The next president will face a huge federal budget mess. Spending is driving up debt to unprecedented levels and is pushing federal intrusion ever deeper into state, local, and private affairs.

The most important question we should ask of 2024 presidential candidates is will they cut spending? Will they use their bully pulpit and budgeting powers to push Congress to cut?

The next president must be a dedicated spending cutter. Numerous candidates for the White House have track records on spending as governors. The table below includes governors who are in the race and some governors who are possible candidates.

The table shows general fund spending, which is the part of state budgets that governors have the most control over. The table shows spending for the first and last fiscal years each governor was in office. For governors still in office, the last year is their proposed spending for 2024. The table shows the annual average percent change in spending, and the change on a per‐​capita basis because state population growth rates differ.

By these metrics, the most frugal governors have been Asa Hutchinson, Mike Pence, Kim Reynolds, Chris Sununu, Chris Christie, and Doug Burgum, while the least frugal has been Gavin Newsom, Ron DeSantis, Gretchen Whitmer, and Nikki Haley.

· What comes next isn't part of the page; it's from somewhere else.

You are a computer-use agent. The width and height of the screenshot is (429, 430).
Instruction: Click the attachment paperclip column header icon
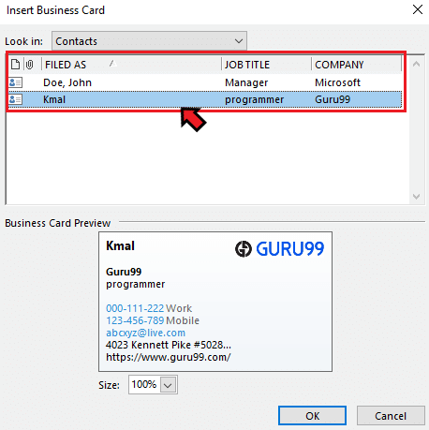[30, 65]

Some caveats are discussed below. Also, broader fiscal assessments of these governors are available in Cato’s fiscal report cards.

Notes and Caveats

The spending data is from NASBO fiscal reports. The most recent report includes 2022, 2023, and 2024. For prior years, I used the final “actual” figures from previous editions.
General fund spending growth is just one measure of a governor’s fiscal performance.
Governors share fiscal powers with state legislatures, which may or may not be controlled by the same party.
The recent high inflation may have increased averages for current governors, although some current governors, such as Kim Reynolds, have nonetheless held spending down.
California’s per‐​capita spending increased more than total spending because the state’s population is shrinking.
I used Census actual state populations up until 2022, and then estimated 2023 and 2024 based on the growth in 2022.
Broader discussions of these governors and their fiscal policies are in Cato report cards.